Defective interhemispheric inhibition in drug-treated focal epilepsies

Highlights

• Focal epilepsies (FEs) arise from a lateralized network.

• Corpus callosum is the anatomical substrate for interhemispheric spread.

• Transcallosal inhibition was studied in patients with FE and generalized epilepsy.

• FE patients had a defective transcallosal inhibition.

• This is one key factor for the contralateral spread of the epileptic discharge.

Abstract

Background

Focal epilepsies (FEs) arise from a lateralized network, while in generalized epilepsies (GEs) there is a bilateral involvement from the outset. Intuitively, the corpus callosum is the anatomical substrate for interhemispheric spread.

Objective

We used transcranial magnetic stimulation (TMS) to explore whether there are any physiological differences in the corpus callosum of drug-treated patients with FE and those with genetic GE (GGE), compared to healthy subjects (HS).

Methods

TMS was used to measure the interhemispheric inhibition (IHI) from right-to-left primary motor cortex (M1) and viceversa in 16 patients with FE, 17 patients with GGE and 17 HS. A conditioning stimulus (CS) was given to one M1 10 and 50 ms before a test stimulus delivered to the contralateral M1. Motor evoked potentials (MEPs) were analysed both as a function of the side of stimulation and of the epileptic focus (left-right).

Results

In HS, IHI was reproducible with suppression of MEPs at ISIs of 10 and 50 ms. Similar effects occurred in GGE patients. FE patients behaved differently, since IHI was significantly reduced bilaterally. When FE patients were stratified according to the side of their epileptic focus, the long-ISI IHI (=50 ms) appeared to be defective only when the CS was applied over the “focal” hemisphere.

Conclusions

FE patients had a defective inhibitory response of contralateral M1 to inputs travelling from the “focal” hemisphere that was residual to the drug action. Whilst IHI changes would not be crucial for the GGE pathophysiology, they may represent one key factor for the contralateral spread of focal discharges, and seizure generalization.

Introduction

Epilepsy is a common neurological disorder characterized by an enduring predisposition to generate epileptic seizures [1]. Its pathophysiology is complex and largely related to hyperexcitable neural networks resulting from the imbalance between excitatory and inhibitory circuits [2]. The classical dichotomy in focal (FE) and generalized epilepsy (GE) reflects the origin of the epileptic discharge, whether it arises in a lateralized network or it rapidly involves bilateral structures.
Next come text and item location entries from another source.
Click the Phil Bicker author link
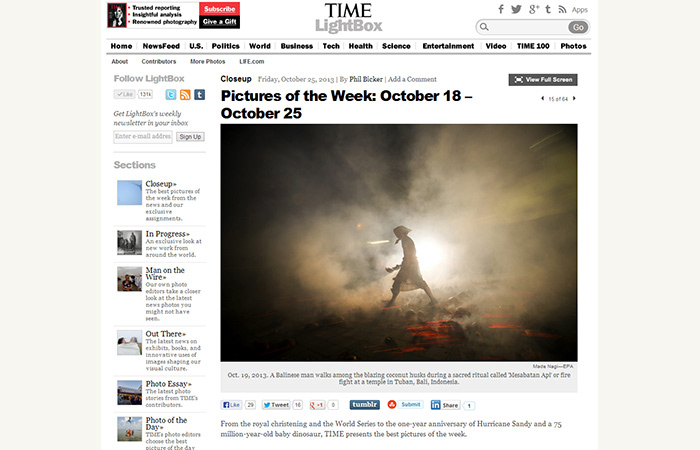This screenshot has width=700, height=450. (x=366, y=79)
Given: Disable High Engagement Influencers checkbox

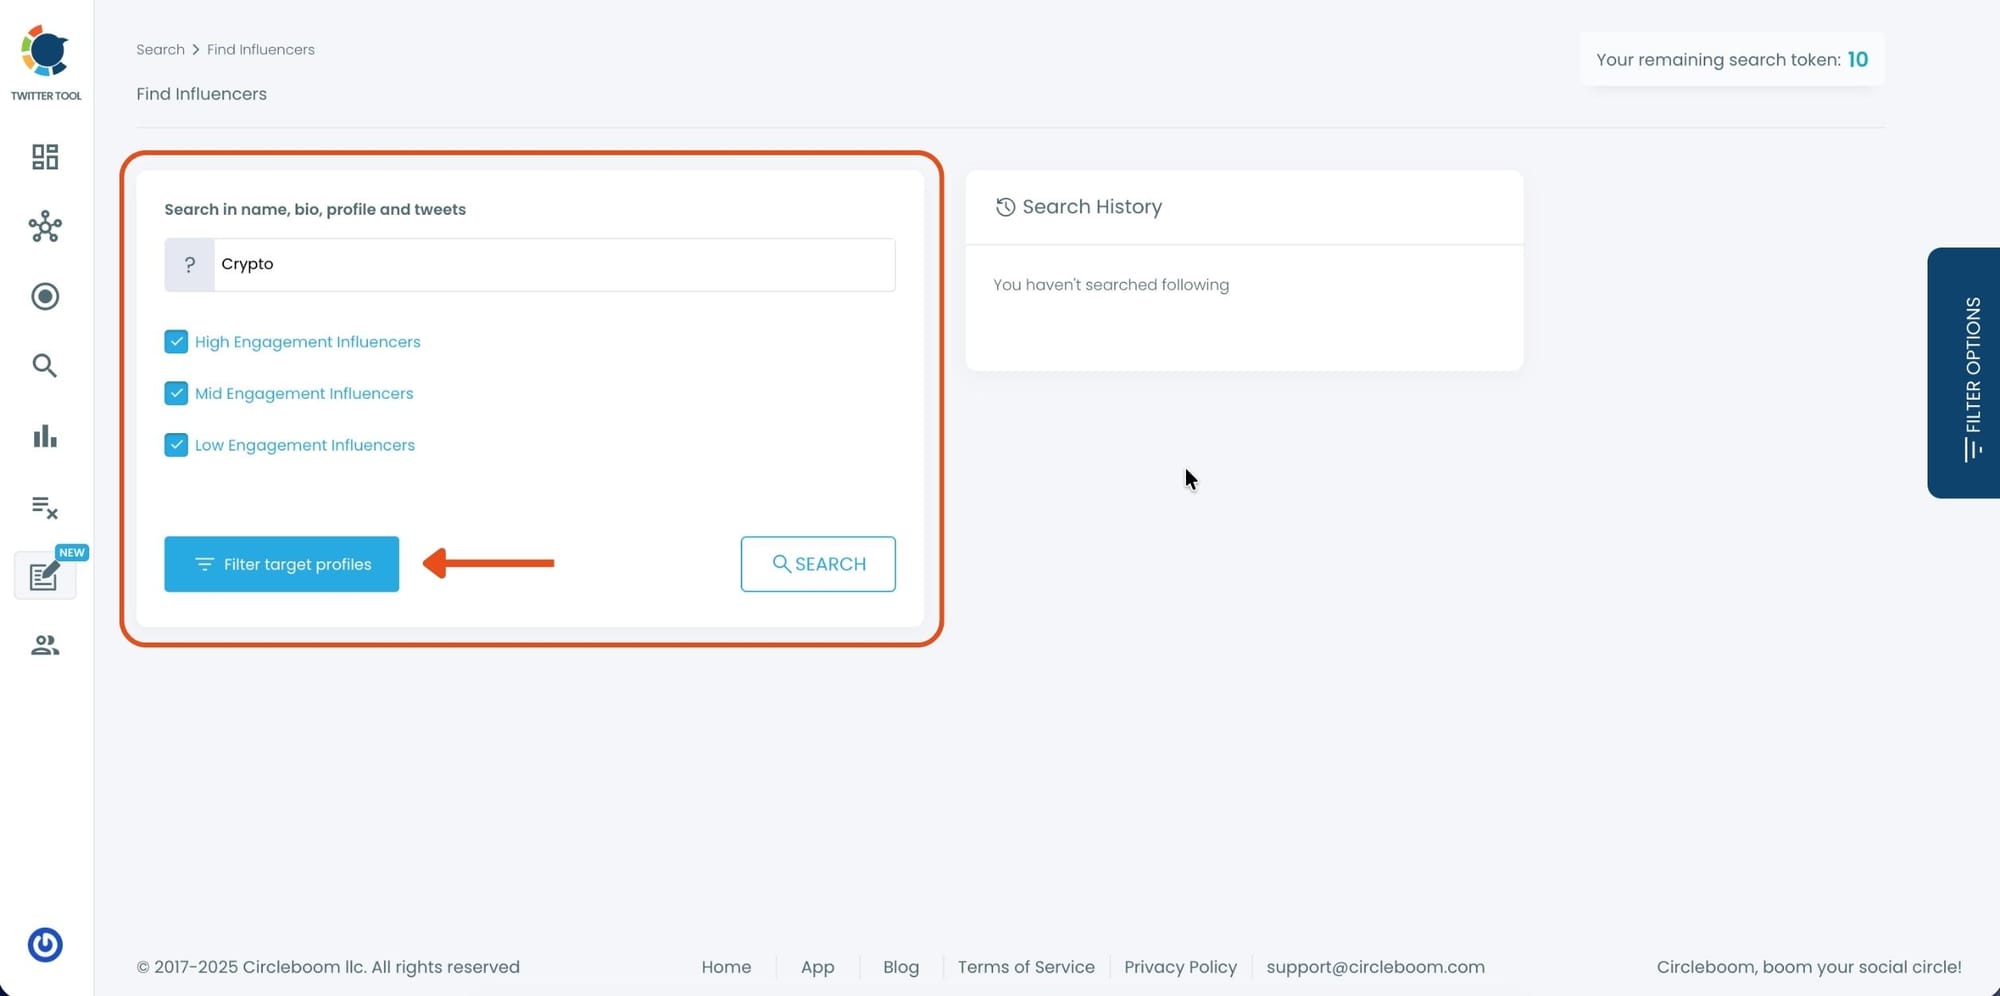Looking at the screenshot, I should [x=176, y=341].
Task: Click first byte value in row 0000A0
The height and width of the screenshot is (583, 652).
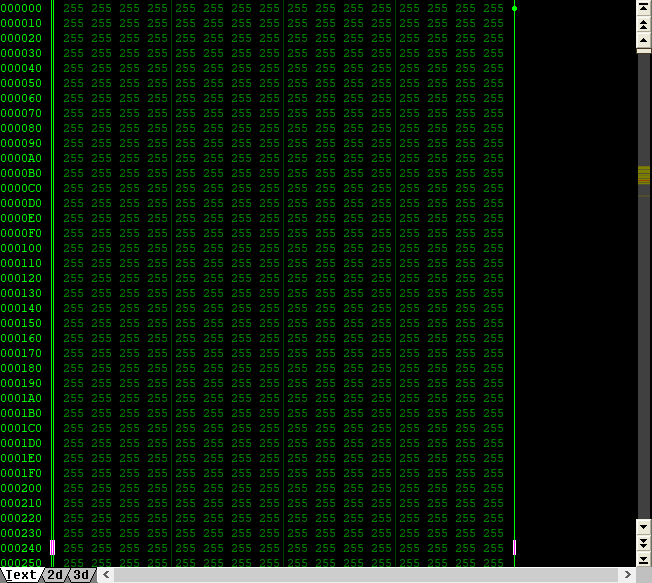Action: [74, 158]
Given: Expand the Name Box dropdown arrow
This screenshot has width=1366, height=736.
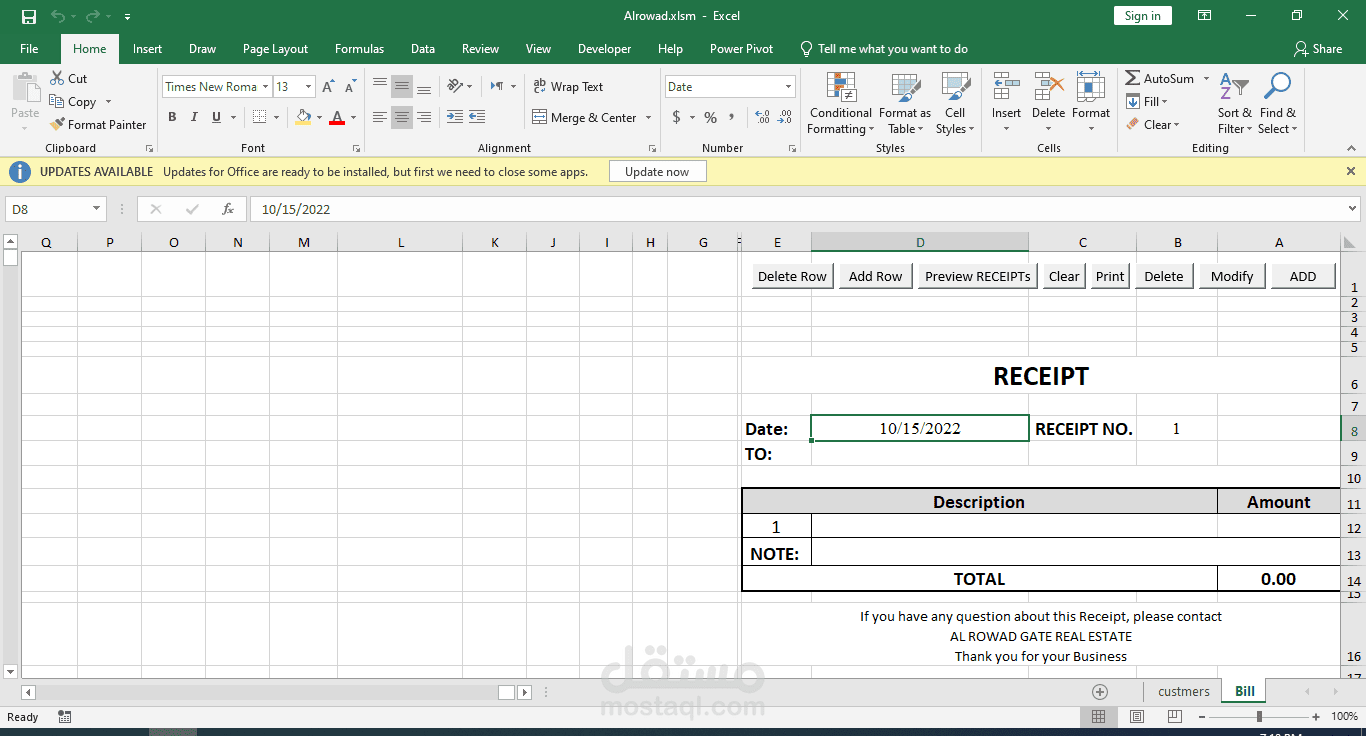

Abnormalities in both excitatory and inhibitory neural circuits not only affect the seizure focus, but may also involve distant areas such as the primary motor cortex (M1) [3], [4], [5]. White-matter bundles connecting distant cortical areas are the likely anatomical substrate of seizure propagation [6]. Of these, the corpus callosum represents the largest commissure connecting the two hemispheres [7]. Its major role in seizure propagation is suggested by the efficacy of the palliative corpus callosotomy procedure in severe drug-resistant epilepsies [8]. Previous neuroimaging and anatomical studies have explored the role of corpus callosum in interhemispheric propagation [9], [10]. However, its physiological role in FE and GE is still a matter of debate [6], [11]. Changes in cortical excitability in the hemisphere ipsilateral and contralateral to the seizure focus (i.e. “focal” and “non-focal” hemisphere respectively) may well be a background factor for the propagation of the epileptic discharge, and may distinguish FE from GE [12]. A second factor may be an exaggerated interhemispheric transmission/defective inhibition through the corpus callosum. Interhemispheric inhibition (IHI) by means of paired pulse transcranial magnetic stimulation (TMS) was first described by Ferbert et al. [13]. This paradigm employs a standard single TMS stimulus over the hand area of M1 that evokes a test motor evoked potential (MEP) in a muscle of interest. This stimulus can be preceded at different intervals by a conditioning stimulus (CS) over the hand area of the opposite hemisphere [14]. The CS changes the amplitude of the test MEP at critical intervals with an “inter-hemispheric” inhibition with a latency of 6–50 ms [13], [15], [16], [17]. IHI is mediated by transcallosal fibers since the effects were absent in patients with no corpus callosum [18]. This method was subsequently validated by several studies in the normal subject [17], [19], [20] and patients with different neurological abnormalities [11], [21], [22], [23], [24], including one describing the changes between the M1s following the removal of the epileptic focus in FE [11].

The present study was designed to examine the excitability of bilateral M1-to-M1 interhemispheric connections in patients with FE and genetic GE (GGE) compared to healthy subjects (HS). In principle, we hypothesized that IHI would be defective in FE patients, particularly that the “focal” hemisphere would respond excessively to inputs from the “non-focal hemisphere”.